Galaxie 500 (USA): Today (Aurora AU 002, 1988)
Pop/Rock/Psychedelic
Naomi Yang (bass)
Like their contemporaries Opal, Galaxie 500 draw their inspiration mainly from the Velvet Underground’s third album. Hardly surprisingly, this isn’t a very original album, and it can be a bit soporific (only on the sole instrumental, imaginatively titled ‘Instrumental’, do they start rocking out), but it creates some lovely, trippy moods and is enjoyable from start to finish. GRADE: C+.
Galaxie 500 (USA): On Fire (Rough Trade ROUGH US 74CD, CD, 1989)
Pop/Rock/Psychedelic
Naomi Yang (occasional vocals, bass)
Oddly, their second album is both better and worse than their first. The heavier, jamming ‘When Will You Come Home?’ is excellent and ‘Another Day’ is the most psychedelic thing they ever did, with Naomi Yang’s first lead vocal heightening the trippy and ethereal atmosphere. On the downside, a few other cuts tone down the Velvets influences for a more typical eighties indie sound, but this is for the most part a very good album. GRADE: C+.
Galaxie 500 (USA): This Is Our Music (Rough Trade RUS 86-2, CD, 1990)
Pop/Rock/Psychedelic
Naomi Yang (occasional vocals, bass)
This time round, Yang takes the lead vocal on their cover of Yoko Ono’s ‘Listen, The Snow Is Falling’; it’s by far the longest, best and most psychedelic thing on the record. Were the rest of the album of the same standard, this would be a classic, but the remainder is good rather than great. Some reissues add a cover of the Velvet Underground’s ‘Here She Comes Now’, which is remarkably inferior to the original, with Dean Wareham’s vocal missing the subtlety and snideness of Lou Reed’s original. GRADE: C+.

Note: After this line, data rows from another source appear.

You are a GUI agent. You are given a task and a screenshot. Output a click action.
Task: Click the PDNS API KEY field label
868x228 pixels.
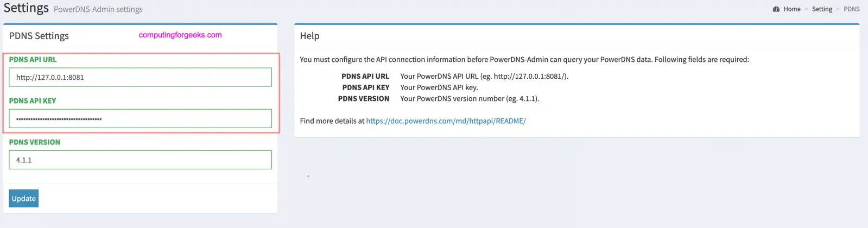pos(33,101)
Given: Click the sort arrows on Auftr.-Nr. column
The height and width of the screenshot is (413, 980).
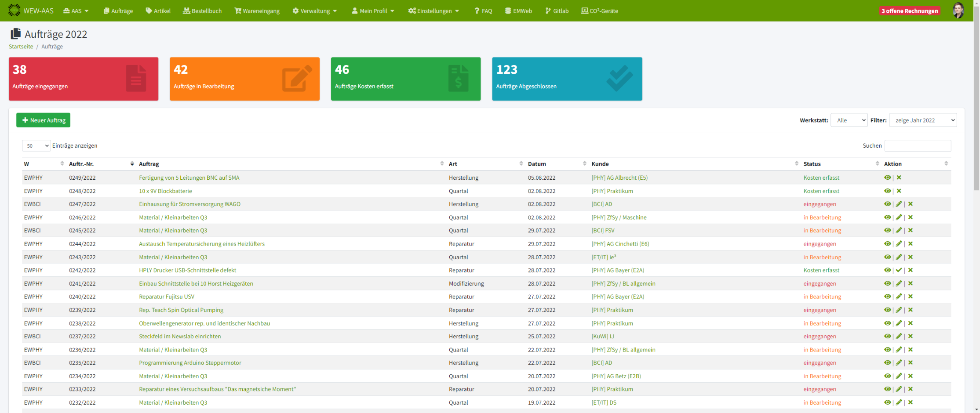Looking at the screenshot, I should [x=132, y=164].
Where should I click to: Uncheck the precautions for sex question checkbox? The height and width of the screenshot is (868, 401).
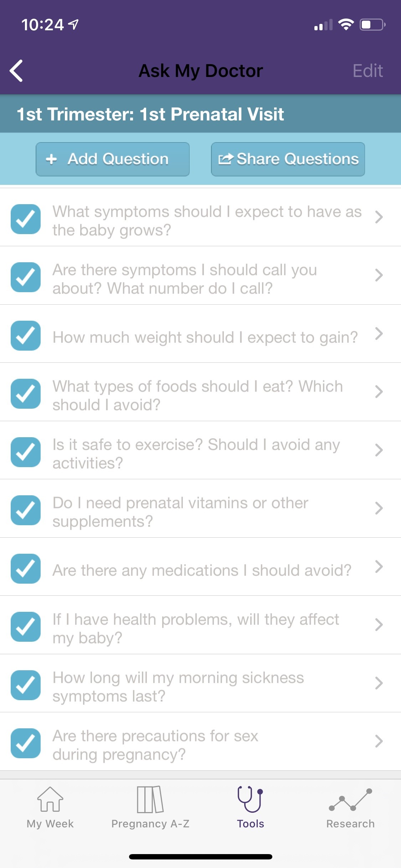pos(26,743)
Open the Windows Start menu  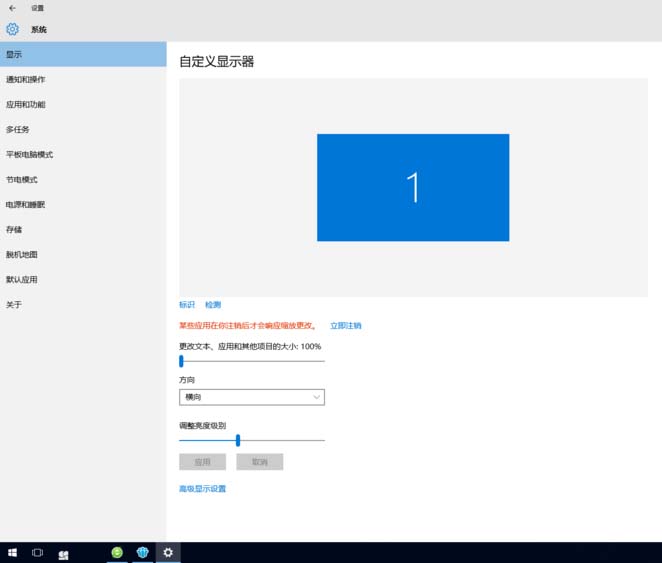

Galaxie 500 (USA): Uncollected Galaxie 500 (Rykodisc RCD, cassette, 1996, recorded 1987-1990)
Pop/Rock/Psychedelic
Naomi Yang (occasional vocals, bass)
Originally compiled for the boxed set Galaxie 500 (Rykodisc RCD 10355-1/2/3/4, with booklet and slipcase) and released separately as a promotional cassette, this gathers fourteen previously unreleased recordings. It’s a solid set and a decent addition to their small canon, but none of the songs is individually outstanding. The best number is probably ‘The Other Side’, on which Naomi Yang takes the lead vocal. GRADE: C+.
Galaxie 500 (USA): Copenhagen (Rykodisc RCD 10373, CD, 1997, recorded 1990)
Pop/Rock/Psychedelic
Naomi Yang (occasional vocals, bass)
This nine-song live set mixes the band’s own compositions with their covers of ‘Don’t Let Our Youth Go To Waste’, ‘Here She Comes Now’ and ‘Listen, The Snow Is Falling’. As on This Is Our Music, the latter is the best thing here. GRADE: C+.
Galaxie 500 (USA): Peel Sessions (20|20|20 202020.02, CD, 2005, recorded 1989 & 1990)
Pop/Rock/Psychedelic
Naomi Yang (occasional vocals, bass)
Gathering four tracks apiece from sessions in 1989 and 1990, this is a very enjoyable set covering all the band’s facets. In fact, I actually prefer this to any of their studio albums. GRADE: C+.
See also Damon & Naomi, Magic Hour

Galaxies (Brazil/USA/UK): The Galaxies (Som/Maior SMLP-1551, Brazil, 1968)
Pop/Psychedelic
Jocelyn Ann Odams (joint lead vocals, maracas)
Formed by two Brazilians, an American woman and an Englishman, this Brazil-based band offered excellent psychedelic pop with lots of snotty fuzz guitar. There’s a definite Beatles influence at play, with elements of everything from American garage rock to Swingin’ London sounds; all but two of the songs are covers. Rather strangely, this was reissued a few years back as a 10" LP with four of the twelve tracks missing. GRADE: C+.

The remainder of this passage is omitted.